**Your assignment**
Present each line of the entries below that holds the word "text".
Segment Start: Provided information
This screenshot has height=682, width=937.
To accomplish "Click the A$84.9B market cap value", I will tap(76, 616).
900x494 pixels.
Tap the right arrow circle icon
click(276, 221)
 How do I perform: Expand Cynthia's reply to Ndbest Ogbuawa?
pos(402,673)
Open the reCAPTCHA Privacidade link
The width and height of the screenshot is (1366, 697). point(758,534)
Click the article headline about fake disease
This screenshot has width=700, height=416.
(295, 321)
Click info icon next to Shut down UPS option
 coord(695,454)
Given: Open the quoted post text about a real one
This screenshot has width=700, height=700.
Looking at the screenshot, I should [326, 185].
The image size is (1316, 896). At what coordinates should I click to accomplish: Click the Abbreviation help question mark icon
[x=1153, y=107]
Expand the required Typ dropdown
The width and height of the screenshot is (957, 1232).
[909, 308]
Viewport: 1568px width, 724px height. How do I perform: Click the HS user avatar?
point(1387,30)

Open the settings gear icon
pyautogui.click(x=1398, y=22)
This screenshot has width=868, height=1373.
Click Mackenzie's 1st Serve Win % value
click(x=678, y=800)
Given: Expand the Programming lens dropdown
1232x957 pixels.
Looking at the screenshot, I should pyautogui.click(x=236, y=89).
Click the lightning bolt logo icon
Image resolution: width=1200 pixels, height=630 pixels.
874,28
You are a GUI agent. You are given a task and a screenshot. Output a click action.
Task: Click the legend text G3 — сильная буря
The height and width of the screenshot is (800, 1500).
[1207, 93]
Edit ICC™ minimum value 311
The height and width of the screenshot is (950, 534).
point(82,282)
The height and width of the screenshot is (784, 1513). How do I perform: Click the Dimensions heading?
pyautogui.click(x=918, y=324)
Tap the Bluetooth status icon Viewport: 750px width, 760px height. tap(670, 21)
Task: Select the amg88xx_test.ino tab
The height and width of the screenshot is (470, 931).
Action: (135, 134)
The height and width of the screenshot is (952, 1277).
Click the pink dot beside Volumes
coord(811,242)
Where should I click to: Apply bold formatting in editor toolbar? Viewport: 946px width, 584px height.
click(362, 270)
Segment End: Provided information
**Worked solution**
Given: Open the quoted post text about a real one
Task: Click the legend text G3 — сильная буря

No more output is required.